Many miles to the west, across the Potomac River, the Chair of the Heurich Society was paying a visit to former Vice President Dick Cheney--who had purchased a home in McLean instead of returning to Wyoming.  Cheney wanted to rejoin the Heurich Society, but the membership was sharply divided.  He can give us additional intelligence.  He's a loose cannon!  He can expand our contacts overseas.  He's courting media attention instead of avoiding it!  The two were seated on the cheesiest patio furniture the Chair had ever seen.  The Chair was nibbling disappointedly at the lame food Lynn Cheney had prepared for them, while Cheney was throwing breadcrumbs to a flock of starlings in the grass.  The guy's had multiple heart attacks, and he still doesn't want to retire to Wyoming for his golden years?  Henry Samuelson had said that Cheney was a certifiable megalomaniac, and it was very possible that Samuelson would challenge him for the Chairmanship if Cheney were brought back in.  "What is it, exactly, you would like to do as a member of the Heurich Society, if you were to return?" 

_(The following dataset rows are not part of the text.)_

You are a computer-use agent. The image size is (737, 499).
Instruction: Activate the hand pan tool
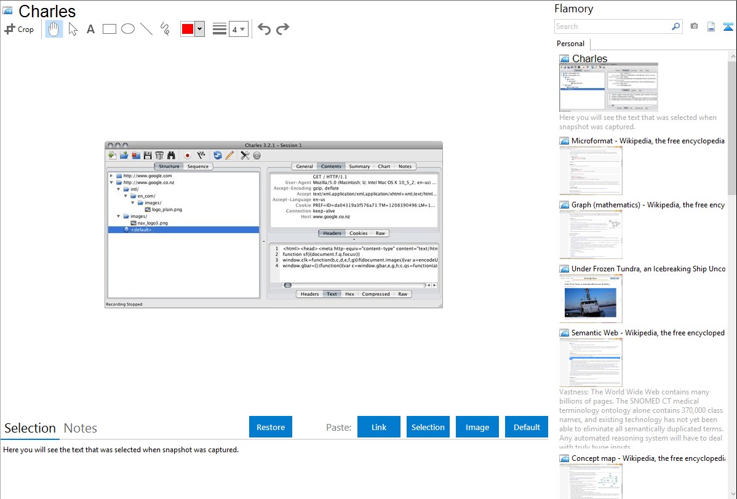(54, 29)
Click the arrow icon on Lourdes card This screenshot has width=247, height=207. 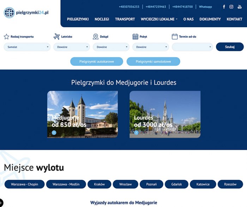[136, 132]
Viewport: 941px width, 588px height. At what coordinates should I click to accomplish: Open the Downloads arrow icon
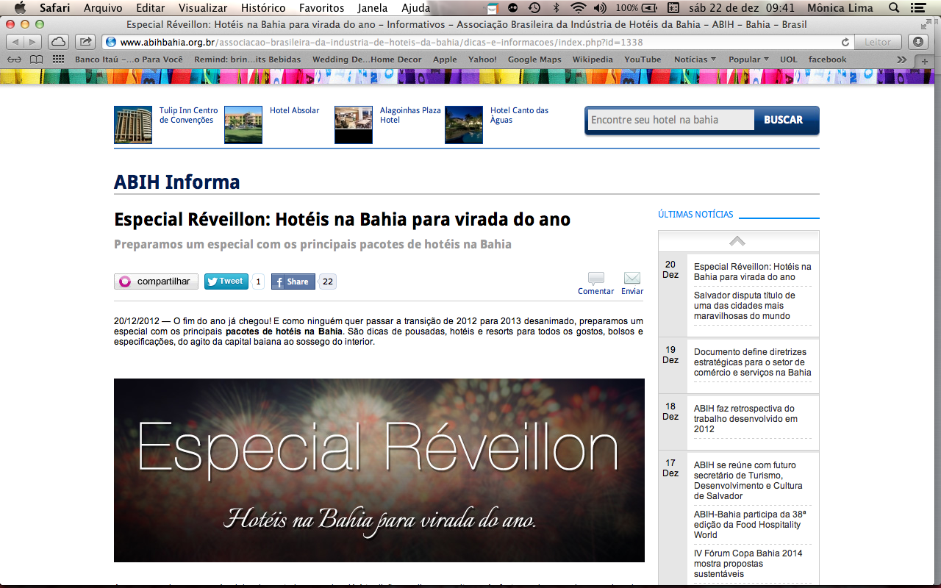coord(917,42)
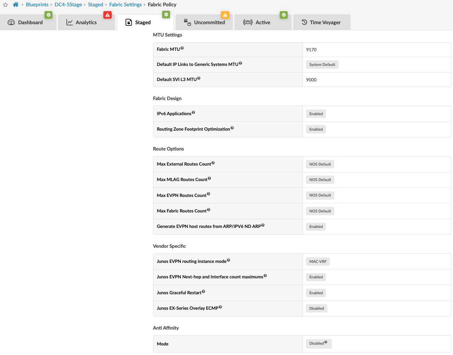Screen dimensions: 453x355
Task: Click red alert badge on Analytics tab
Action: pos(107,15)
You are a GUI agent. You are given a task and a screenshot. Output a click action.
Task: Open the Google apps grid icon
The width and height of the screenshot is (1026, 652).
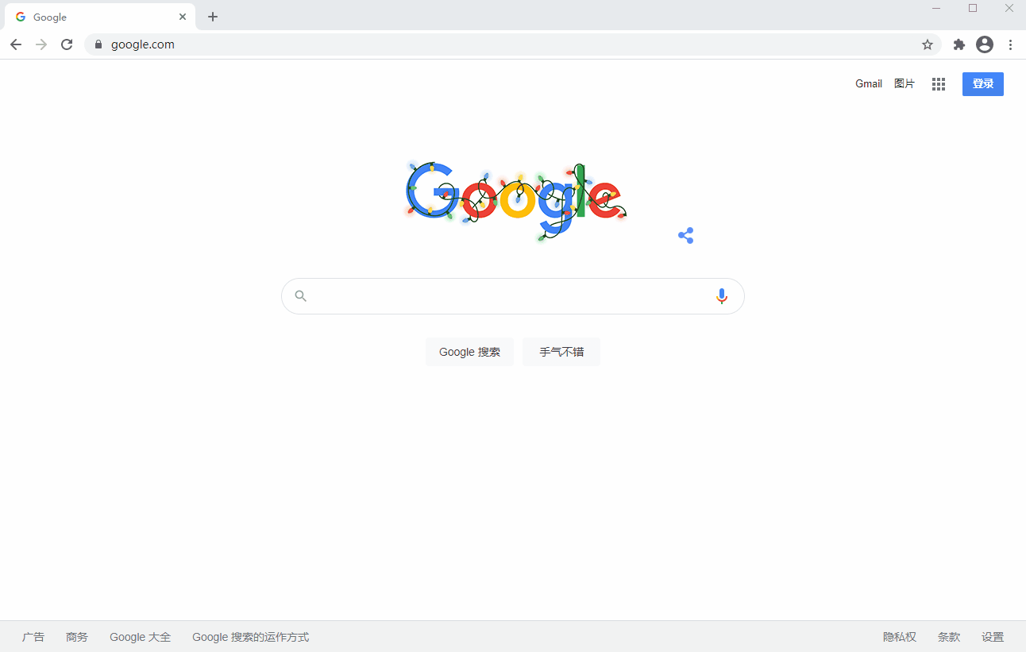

Cheney turned away from the starlings and looked at the Chair with shiny eyes, his heart racing with excitement.  "I want to make things better."  He could feel a surge of energy as Ardua of the Potomac called out to him from just below the surface of the water flowing past McLean on its way to the sea.  Cheney felt like a new man.  Feeding the birds made him feel connected to the land itself--made him feel a part of the natural history of the world, not just the manmade history.  "There's so much left to do."  The Chair took another sip of generic cola and recrossed his legs.

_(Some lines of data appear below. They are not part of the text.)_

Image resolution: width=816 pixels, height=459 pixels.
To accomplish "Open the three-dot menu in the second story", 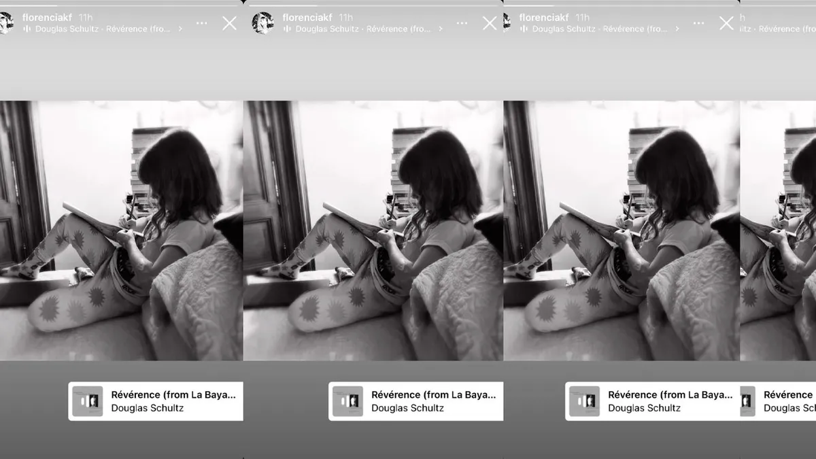I will tap(462, 23).
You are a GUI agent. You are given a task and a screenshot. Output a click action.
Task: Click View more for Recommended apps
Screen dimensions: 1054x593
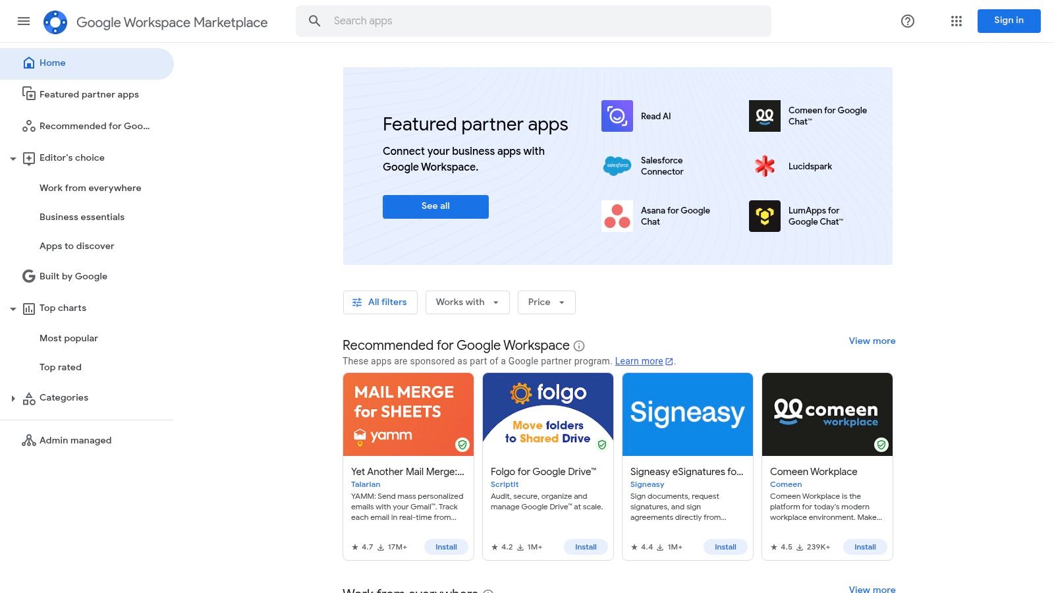tap(872, 341)
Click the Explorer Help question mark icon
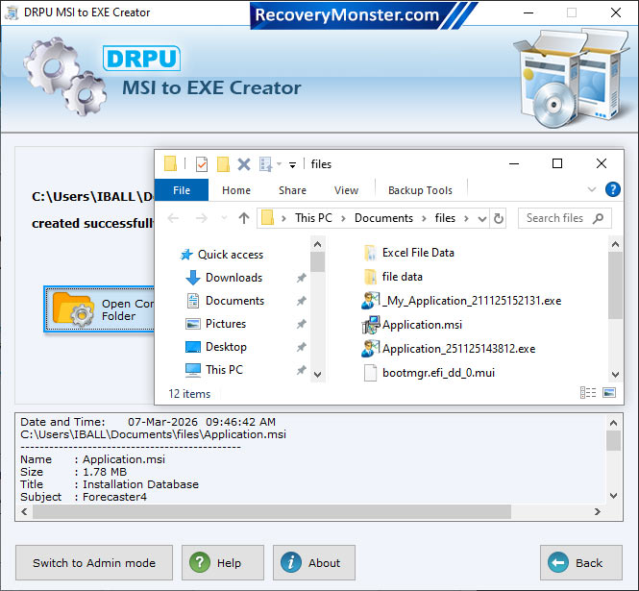Image resolution: width=639 pixels, height=591 pixels. pyautogui.click(x=612, y=190)
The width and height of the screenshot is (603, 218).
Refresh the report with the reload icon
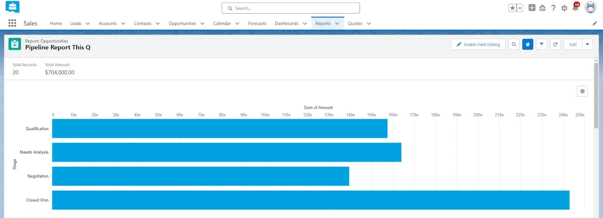tap(555, 44)
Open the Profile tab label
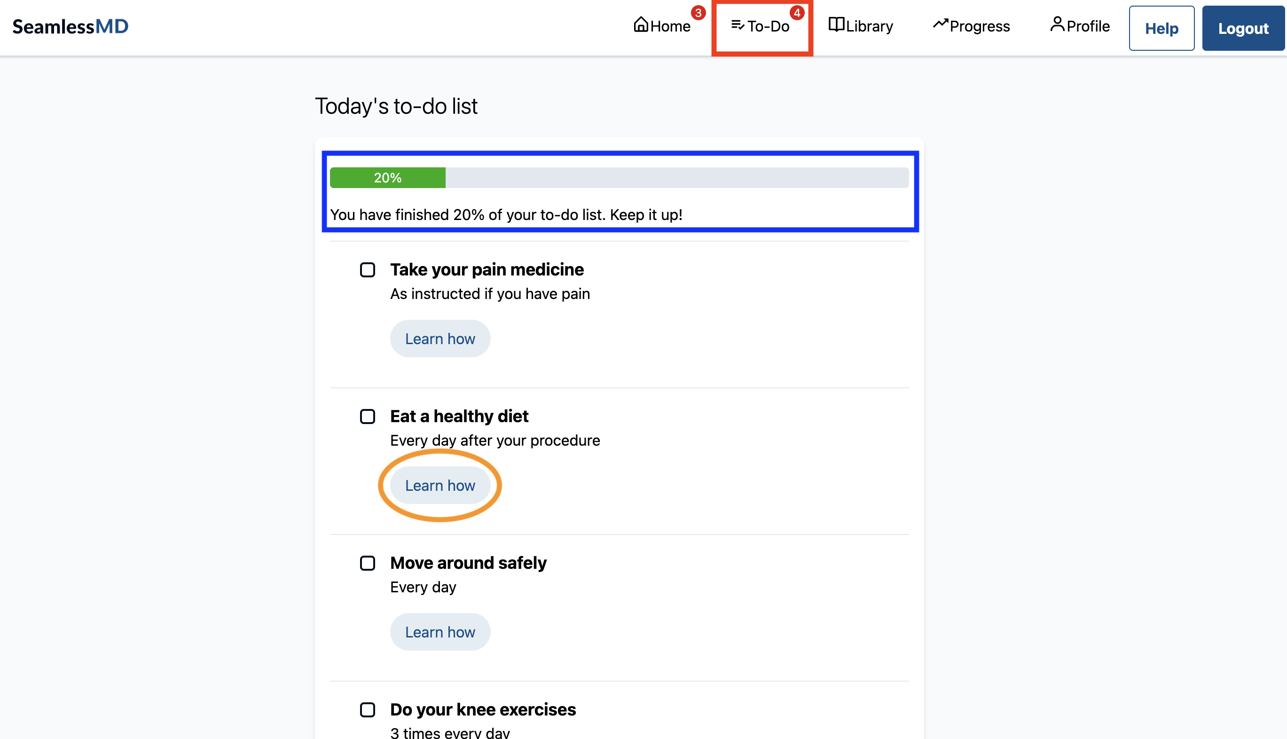The height and width of the screenshot is (739, 1287). coord(1088,26)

Meanwhile, over in the city, Laura Moreno was looking over Angela de la Paz's shoulder, guiding her through the internet research she had to do if she did not want to flunk her grade.  Sometimes, Laura wondered if simple things like this weren't worth far more than the hundreds of hours of legal pro bono work she had done for the family (which almost seemed pointless now).  The girl had been in tears when she told Laura over the phone how difficult it was for her to complete her homework assignments this semester without access to the internet at home and with her grandmother's strictness about how late Angela could stay out at the library (which had computer waiting lines and time limits, anyway).  Laura watched the destitute girl clicking away on Laura's home computer with the high-speed connection, opening up window after window of the knowledge she needed to access to complete the extra-credit assignments that would pull her grades back up from the sudden nosedive of 2009.  Angela had always loved school and done well at it, but Laura knew what an uphill battle remained for Angela to become the scientist she dreamed of being.  "We're going to do this more regularly next semester, OK?  School will be better next year!"

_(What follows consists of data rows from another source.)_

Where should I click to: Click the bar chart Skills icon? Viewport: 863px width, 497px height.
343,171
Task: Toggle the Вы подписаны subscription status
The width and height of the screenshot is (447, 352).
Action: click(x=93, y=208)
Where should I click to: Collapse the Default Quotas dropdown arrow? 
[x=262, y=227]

Several miles to the east, Charles Wu was in Lynnette Wong's herb shop in Chinatown.  She wanted to know how Senator Pelosi and the rest of the delegation had been received by the Beijing government last week.  "It didn't have much effect, as far as I know," he said.  "They're more interested in Secretary Geithner's upcoming visit to discuss all the money the U.S. owes Beijing."  Lynnette shook her head in disgust, and Wu knew she had been hoping to hear that Pelosi's presence had generated some real improvements in human rights.  Wu could not really understand people like Wong, who seemed to formulate their beliefs in an alternate reality where things like money had no relevance.  As she handed him his bag, he handed her the cash plus a large tip.  She nodded her thanks, but it bothered him that her eyes expressed no real happiness or gratitude.  "Things are better there than a few years ago," he said before heading out.  "It's a ship with over a billion passengers:  it can only change course slowly."  She shook her head, amazed that such an intelligent man could espouse such an absurd viewpoint.  A catbird outside her window began imitating the sound of a police siren, and she went outside with the vinegar spray to make her one small blow against evil for the day.